- **Source text**:

━━━━━━━━━━━━━━━━━━━━━━━━━━━━━━

The generation of discerning believers living in the days preceding the Lord's coming will know they are in the last days because of these indicators (Matt. 24:33). What the last-day disciples will not know exactly is the day and hour of our Lord's soon return (Rev. 22:12-13). The unsaved world will be in the dark about these important, future prophetic events.

Noah's Flood Teaches Us About the End of the Age

Our Lord Jesus went on to compare the Biblical account of Noah's flood (Gen. 6-8) to teach critical truths leading up to His return: "For as in the days before the flood, they [the unsaved] were eating and drinking, marrying and giving in marriage, until the day Noah entered the ark" (Matt. 24:38, MEV).

He did not say the pre-flood generation was gluttonous or intoxicated nor that there was anything inherently inappropriate or unwholesome in marriage. Actually, sexual expressions within the bonds of marriage are sanctified (Heb. 13:4). His issue was that the unrighteous ones were oblivious to the reality of their personal sins and would be unprepared for the impending judgment by a holy God.

━━━━━━━━━━━━━━━━━━━━━━━━━━━━━━

- **Data excerpt**:
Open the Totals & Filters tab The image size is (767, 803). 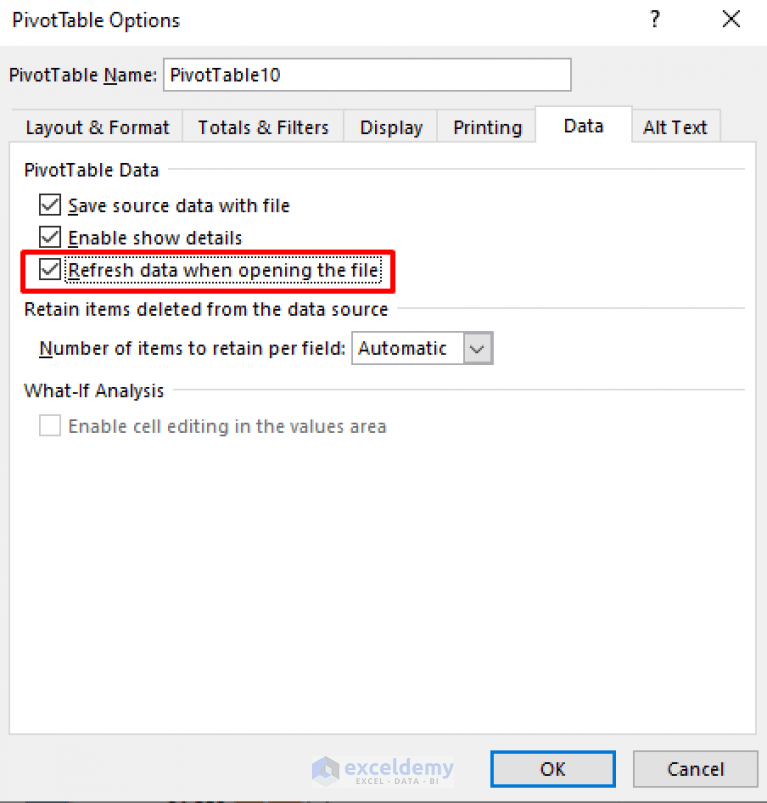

━━━━━━━━━━━━━━━━━━━━━━━━━━━━━━

- **Problem set**:
1. Can you reproduce, word for word, the part of the commentary on Noah's flood that opens with the words containing "Our Lord Jesus" and closes with "(Matt. 24:38, MEV)."?
2. How would the commentary on Noah's flood and the Lord's return go on after its last sentence? Write the next part.

- **Answer set**:
1.
Our Lord Jesus went on to compare the Biblical account of Noah's flood (Gen. 6-8) to teach critical truths leading up to His return: "For as in the days before the flood, they [the unsaved] were eating and drinking, marrying and giving in marriage, until the day Noah entered the ark" (Matt. 24:38, MEV).

2.
The original events (recorded in Gen. 6-8) showed how the people of that age were morally twisted or "wicked," and the culture was filled with "violence" or lawlessness and God determined to destroy that generation (the 10th from Adam and Eve) and start over (Gen. 6:1-7).

In the context of that evil society (Gen. 6:11-13), "Noah found grace in the eyes of the Lord" (Gen. 8:8). God saw him as "a just man and blameless among his contemporaries." Almost like a tombstone epitaph, the rest of the verse says simply, "Noah walked with God." This is the same term used of his great-grandfather, Enoch, of whom Scripture says, "Enoch walked with God, and he was no more because God took him" (Gen. 5:24).

It seems that Noah's walk with God consisted of faithful obedience to "all the Lord commanded him" (Gen. 6:22; 7:5). The degeneration of the human race was rapidly happening all around him, but Noah was viewed as righteous and blameless in God's sight, if not also in the sight of the unrighteous and guilty ones around him.

The apostle Peter calls Noah a "preacher of righteousness" (2 Pet. 2:5b), although no Scripture specifically shows him as "preaching" or proclaiming anything. Apparently, Noah's nearly 100 years of righteous living before an ungodly world, while he was very visibly obeying God in building a really big boat/ship, was the testimony and witness God desired of him. Undoubtedly, he repeatedly explained to those who came to watch or mock that the ark was intended for saving lives—not just the various animal kinds but precious human beings who would turn to God in repentance, humility and obedience.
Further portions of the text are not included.